Exercise set:
1: Answer these from the post on Numerical 3-Dimensional Matching, one line each:
(a) What problem number in the appendix does the post give this problem?
(b) What value of B does the worked example use?
(c) Which theorem in the book do G&J point to for the reduction?
2: Write the next part of the post on Numerical 3-Dimensional Matching, starting after its last sentence.

Tag Archives: 3DM

Numerical 3-Dimensional Matching

SP15 is 3-Parttion.

The next problem is one of G&J’s “unpublished results” problems.  I tried figuring out an elegant way to doing it, but couldn’t make it happen.

The problem: Numerical 3-Dimensional Matching.  This is problem SP16 in the appendix.

The description: Given three sets W, X, and Y, each containing the same amount (m) of elements with positive “sizes” and a positive bound B.  Can we create m sets A1 through Am (containing 3 elements each), such that:

  • Each Ai has exactly one element from W, X, and Y
  • The sum of the sizes of the elements in each Ai is exactly B
  • Each element in W, X and Y is in some Ai

Example: Suppose we have the following sets:

  • W has elements with sizes {1,2,3,4}
  • X has elements with sizes {12,11,7,5}
  • Y has elements with sizes {1,1,4,5}  (the ability to allow repeat numbers is why we define the sets as elements with sizes rather than sets of integers)

If B=14, then the partition where A1 is the first element in W, X, and Y, A2 is the second element in W, X, and Y, and so on gives each Ai set a sum of 14.  Obviously, we don’t need to choose corresponding elements from W, X, and Y to form the sets (for example, rearranging the elements in X to be in increasing order doesn’t change whether the problem can be solved, just the exact composition of the Ai sets)

Reduction: I tried doing a reduction using 3-partition, but got stuck (I’ll show it below, in case you want to try to fix it).  G&J refer you to Theorem 4.4 in the book, which is the proof that 3-partition itself is NP-Complete.

We can follow that along and do similar steps to our problem:

  • Theorem 4.3 shows how to turn 3DM into 4-partition (a problem like 3-partition but each set in the solution has 4 elements instead of 3).  Since the sets that are created in the 4-partition solution come from 4 different places (page 98 calls then a “ui, a wi[·], an xj[·], and a yk[·]).  Since these partitioned sets all add to the same total (B) and come from 4 disjoint parent sets, we can see how we could do basically the same reduction and show that the “numerical 4-dimensional matching problem” is NP-Complete.
  • Theorem 4,4 shows how to turn a 4-parition problem into a 3-partition problem.  The idea is to add enough “pairing” and “filler” elements to the 3-partition instance to make any 4-partition set be split into two 3-partition sets, each consisting of 2 elements from the 4-parittion, plus the “pairing” element of one of the 2 elements chosen.  We can do something similar converting numerical 4-dimensional matching to numerical 3-dimentional matching.  (The difference is that we are given specifically which sets the elements are coming from)  So, if we’re given W, X, Y, and Z in our numerical 4DM instance, we construct W’ to be elements from W and Y, X’ to be elements from X and Z, and Y’ to be the pairing elements of pairs from W’ and X’.  We then need to add enough filler elements to our 3 sets in a similar way to the 3-partition proof (again, the difference is that we have to specifically assign them to W’, X’, or Y’.  But that can be determined by how the 3-partition proof allocates the items)

Records supplied:
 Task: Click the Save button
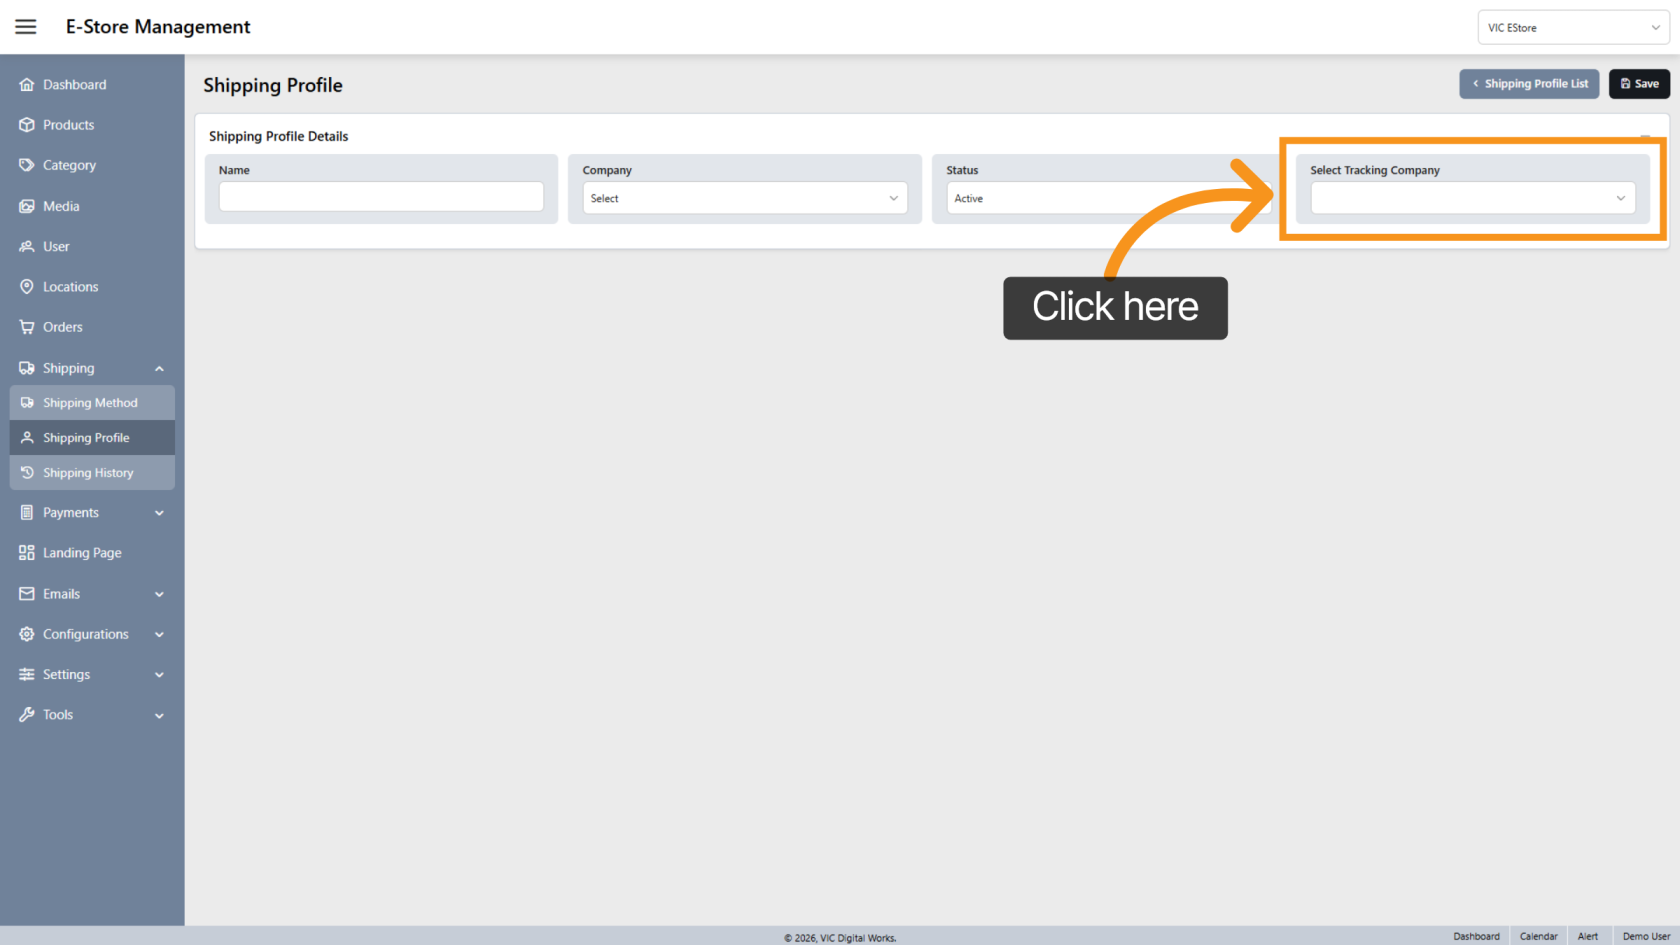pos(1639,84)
==
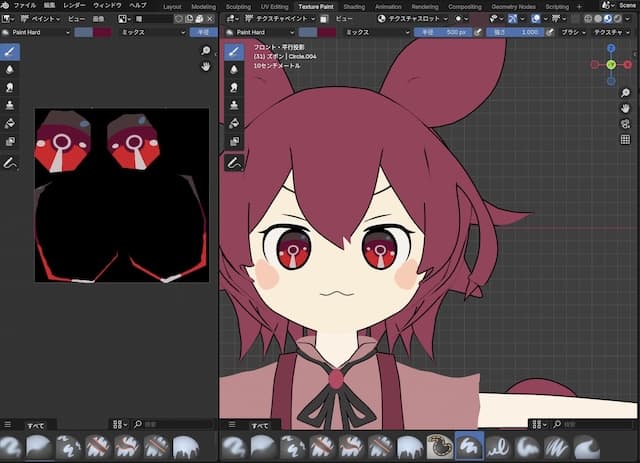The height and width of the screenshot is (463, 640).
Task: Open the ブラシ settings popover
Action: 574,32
--
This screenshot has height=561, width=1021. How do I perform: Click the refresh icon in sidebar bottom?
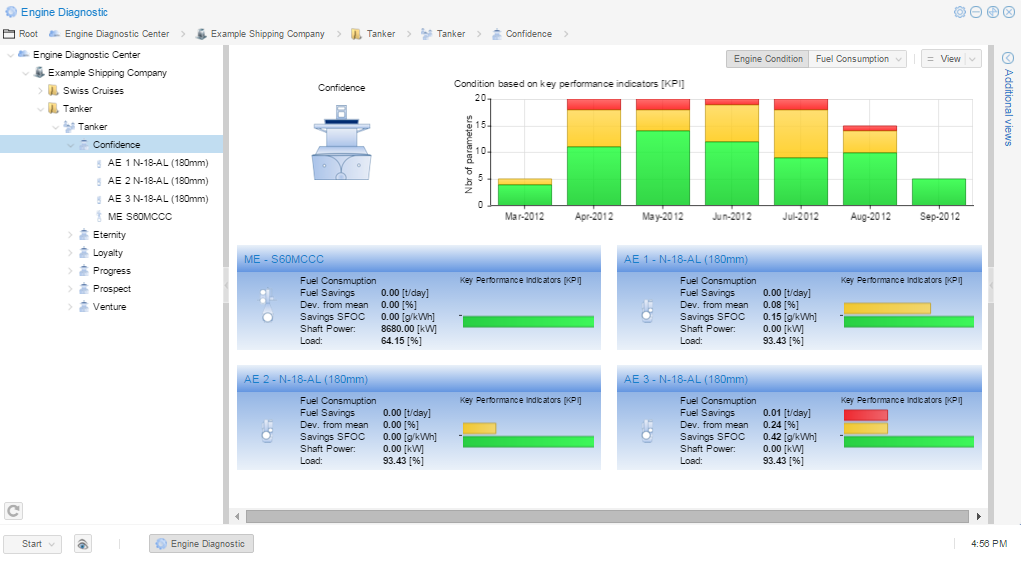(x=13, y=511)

Responses in order:
1:
(a) SP16
(b) 14
(c) Theorem 4.4

2:
Difficulty: If you have gone over the 3-partition reduction, this is probably a 6.  Lots of tricky math but doable in a (hard) homework.    But keep in mind you’re tacking it on to the difficulty 8 of understanding the 3-partition reduction in the first place.

My reduction I couldn’t get to work: I really want there to be an easier way to do this.  I tried reducing from 3-partition directly because the problems are so similar.  Here is where I got to:

We’re given a 3-parititon instance S, and an integer B.  Our goal is to split S into sets of size 3 that all add up to B.

So, let’s use S to create 3 sets in our numerical 3DM instance:

  • W has all of the elements in S
  • X has all of the elements in S, but the sizes are each increased by 10B.
  • Y has all of the elements in S, but the sizes are each increased by 100B.

This would make B’ be 111B.

S has a 3-parititon, then for each set {si, sj, sk}, we take the three sets {wi, xj, yk}, {wj, xk, yi}, and {wk, xi, yj}  This will solve the numerical 3DM instance.

My problem comes showing this in the other direction.  If we have a numerical 3DM solution, we can only construct the 3-partition instance if the sets in the 3DM solution arrange themselves nicely like they do above.  I need to show that if the 3DM solution has {wi, xj, yk}, then the set in the 3DM solution that contains wj also contains xi (or xk) and yk (or yi).  I think you can get there by using the rules about how the bounds of the elements in the 3-partition instance work, but the work you need to do to show that it’s true makes this way of doing things no longer “easier” than the Theorem 4.4 proof I sketched above, so I gave up on it.

I still wish there was a more elegant way to transform this problem, though.

3-Matroid Intersection

This is a problem that was really hard for me to understand and explain.  It may be less so or other people, though.

The problem: 3-Matroid Intersection.  This is problem SP11 in the appendix.

The description: Given three matroids (E,F1), (E, F2), (E,F3), and a positive integer K.  Can we find a subset E’ of E with K elements that is in the intersection of F1, F2, and F3?

A matroid (E,F) is a set of elements E, and a family F of subsets of E with the following properties:

  • Some set S in the family F implies that all subsets of S are also in F.
  • If I have two sets S and S’ in F, and |S| = |S’|+1, then there is some element e that is in S but not S’, and adding e to S’ gets us a set also in F.

A common example of matroids comes from graph theory: Given a graph G=(V,E), the matroid based on this graph is (E,F), where E is the set of edges in the graph, and F is the collection of edges that have no cycles (i.e, forests)  This follows the two rules above:

  • If S is a collection of edges that do not form a cycle, then any subset of S is also a collection of edges that do not form a cycle.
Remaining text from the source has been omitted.